Day 4 also saw a marked improvement in the quality of the food offerings at morning tea. I think I ate 5 or 6 of these delectable goodies. I must learn to make them at home.

4/1 - Using Persistent Memory for Fun and Profit by Matthew Wilcox

The title of this talk sounded interesting, but I quickly worked out that there was very little I could gain from this. Persistant memory is memory that retains its state after powering off. Matthew works for Intel and they just so happen to be about to release 3D XPoint DIMMs that do this - however they will be expensive.

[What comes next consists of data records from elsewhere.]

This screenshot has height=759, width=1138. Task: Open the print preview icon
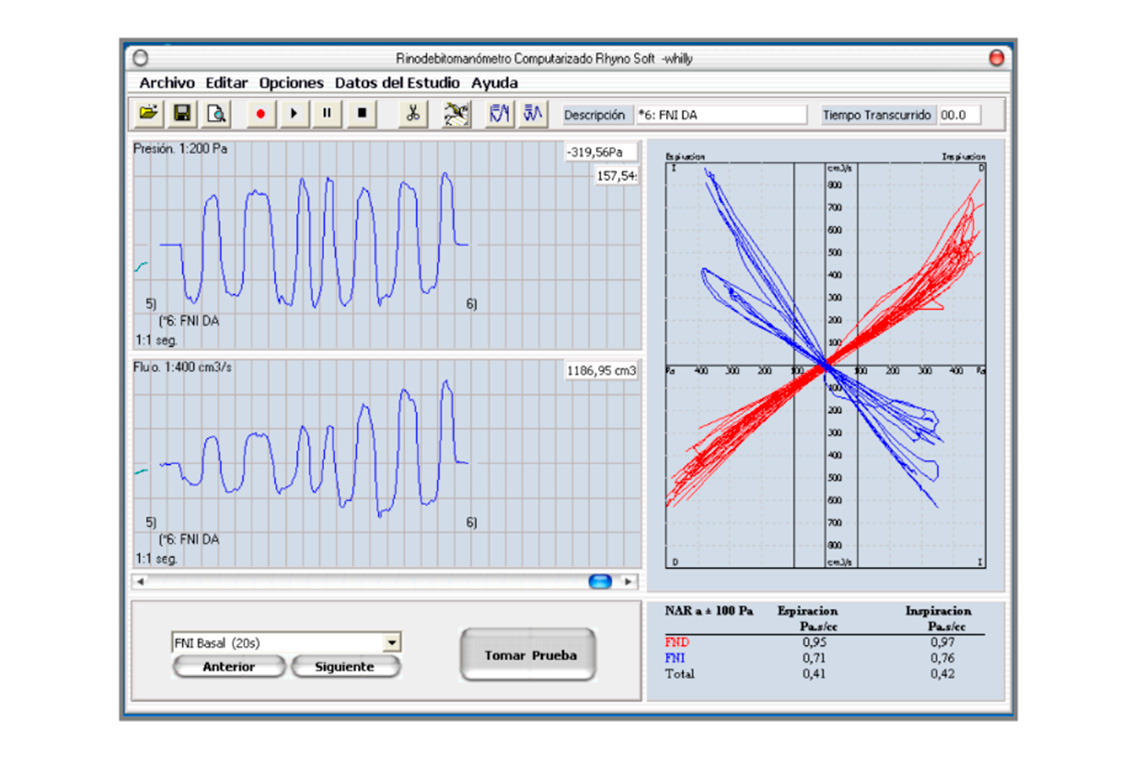coord(215,114)
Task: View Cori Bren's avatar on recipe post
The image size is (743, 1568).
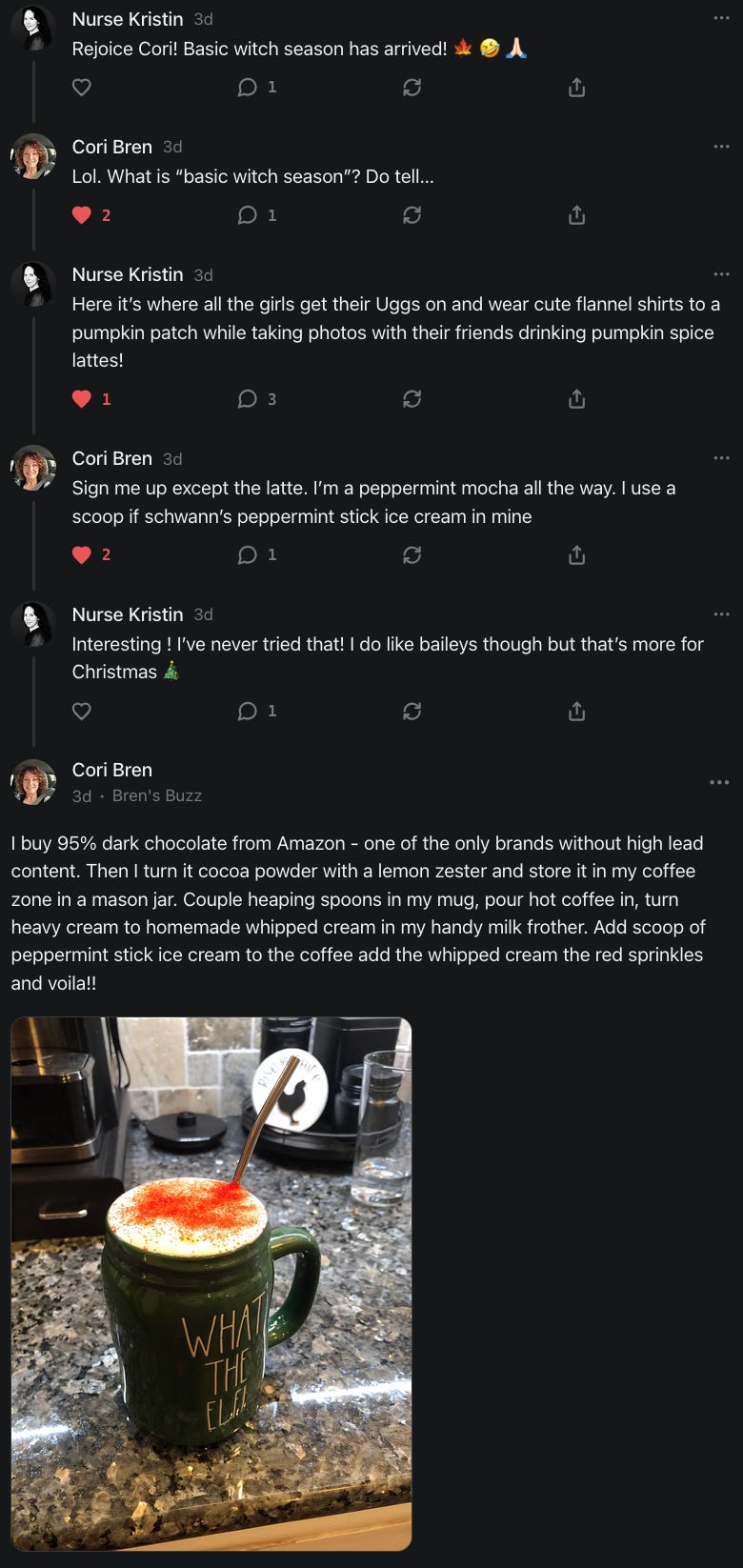Action: tap(33, 782)
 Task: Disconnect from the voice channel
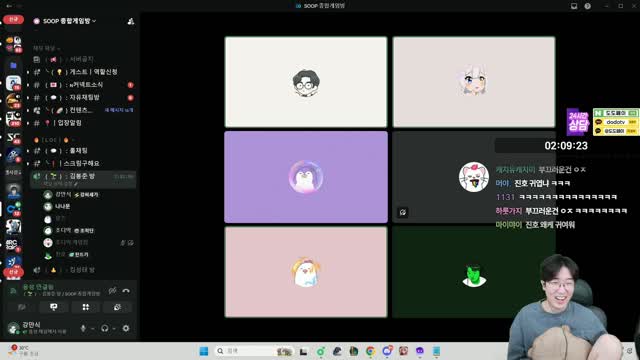coord(126,291)
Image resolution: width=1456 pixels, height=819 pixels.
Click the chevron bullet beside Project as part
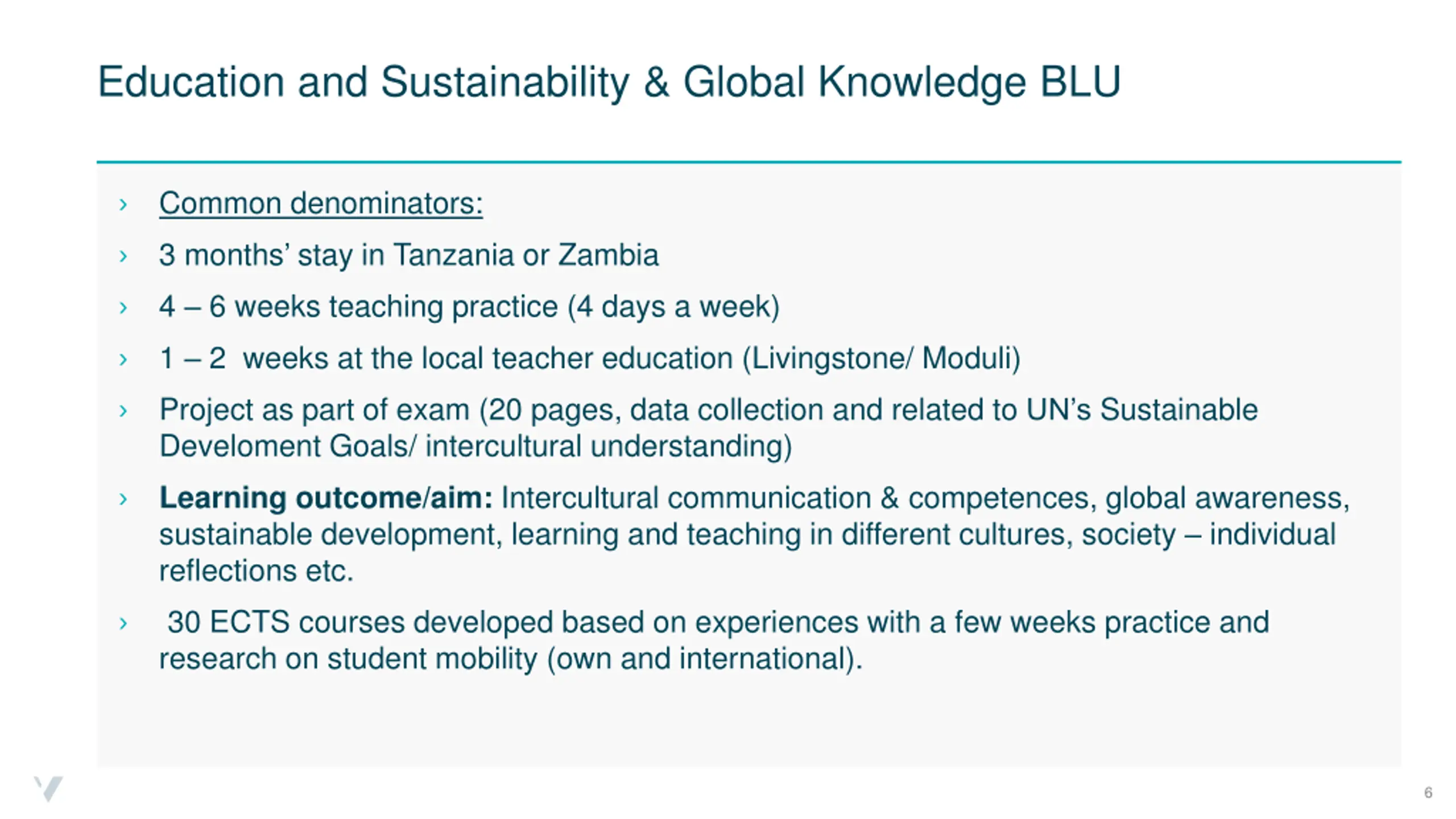123,411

Applications must be written to take advantage of persistent memory - hence the need for intel to encourage developers to do so.

I couldn't help the feeling of deja vu with this talk. Persistent memory used to be a common thing: The PDP11 had it with core memory, my MicroBee had it with CMOS memory. We have come full circle.

4/2 - Hardware and Software Architecture of The Machine by Keith Packard

Another vendor talk, this one from Hewlett-Packard. This talk focused on The Machine - which I had never heard of, but apparently a lot of the delegates had.

Much of this talk was dedicated to the challenge of dealing with 320TB of RAm shared amongst several processors. The handle this a new paradigm was developed where memory is addressed in "books" instead of pages stored in "shelves". Memory is made available by the "Librarian".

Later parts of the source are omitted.